* [EXERCISE BRIEF]:
Reproduce the items verbatim, starting at the line containing "Task: Tap the 2020-03-06 date row cell" and ending at the line containing "click(558, 647)", both included.

* [RECORDED INFORMATION]:
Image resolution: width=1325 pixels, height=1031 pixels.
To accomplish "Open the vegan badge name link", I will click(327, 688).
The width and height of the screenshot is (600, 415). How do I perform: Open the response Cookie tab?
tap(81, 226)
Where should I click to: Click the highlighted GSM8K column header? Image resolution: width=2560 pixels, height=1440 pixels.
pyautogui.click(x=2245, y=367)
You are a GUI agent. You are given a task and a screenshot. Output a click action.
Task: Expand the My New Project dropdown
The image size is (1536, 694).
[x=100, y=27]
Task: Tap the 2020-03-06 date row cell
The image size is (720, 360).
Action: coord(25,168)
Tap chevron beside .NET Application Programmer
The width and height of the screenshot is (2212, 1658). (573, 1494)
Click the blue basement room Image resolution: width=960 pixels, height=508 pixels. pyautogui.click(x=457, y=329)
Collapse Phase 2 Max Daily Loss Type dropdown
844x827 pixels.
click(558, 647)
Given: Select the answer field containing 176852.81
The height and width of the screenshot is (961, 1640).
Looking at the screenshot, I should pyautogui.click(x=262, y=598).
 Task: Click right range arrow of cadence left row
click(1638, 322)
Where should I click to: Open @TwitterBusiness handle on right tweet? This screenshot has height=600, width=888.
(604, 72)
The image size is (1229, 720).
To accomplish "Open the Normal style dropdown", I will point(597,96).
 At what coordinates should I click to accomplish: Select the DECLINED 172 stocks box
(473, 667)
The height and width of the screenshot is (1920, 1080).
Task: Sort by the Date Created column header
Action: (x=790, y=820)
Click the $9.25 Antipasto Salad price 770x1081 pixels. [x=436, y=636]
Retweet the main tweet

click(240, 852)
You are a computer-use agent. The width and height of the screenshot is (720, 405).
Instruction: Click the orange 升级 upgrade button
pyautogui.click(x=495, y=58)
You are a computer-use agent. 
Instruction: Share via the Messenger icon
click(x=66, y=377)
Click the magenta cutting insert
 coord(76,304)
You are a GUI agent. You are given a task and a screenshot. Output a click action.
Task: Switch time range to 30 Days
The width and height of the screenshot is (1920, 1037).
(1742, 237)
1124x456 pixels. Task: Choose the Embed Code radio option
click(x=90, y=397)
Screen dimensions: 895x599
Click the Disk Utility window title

* [WRITTEN RESPONSE]:
Task: Tap the 2020-03-06 date row cell
The image size is (720, 360).
Action: coord(25,168)
Tap chevron beside .NET Application Programmer
The width and height of the screenshot is (2212, 1658). (573, 1494)
Click the blue basement room Image resolution: width=960 pixels, height=508 pixels. pyautogui.click(x=457, y=329)
Collapse Phase 2 Max Daily Loss Type dropdown
844x827 pixels.
click(558, 647)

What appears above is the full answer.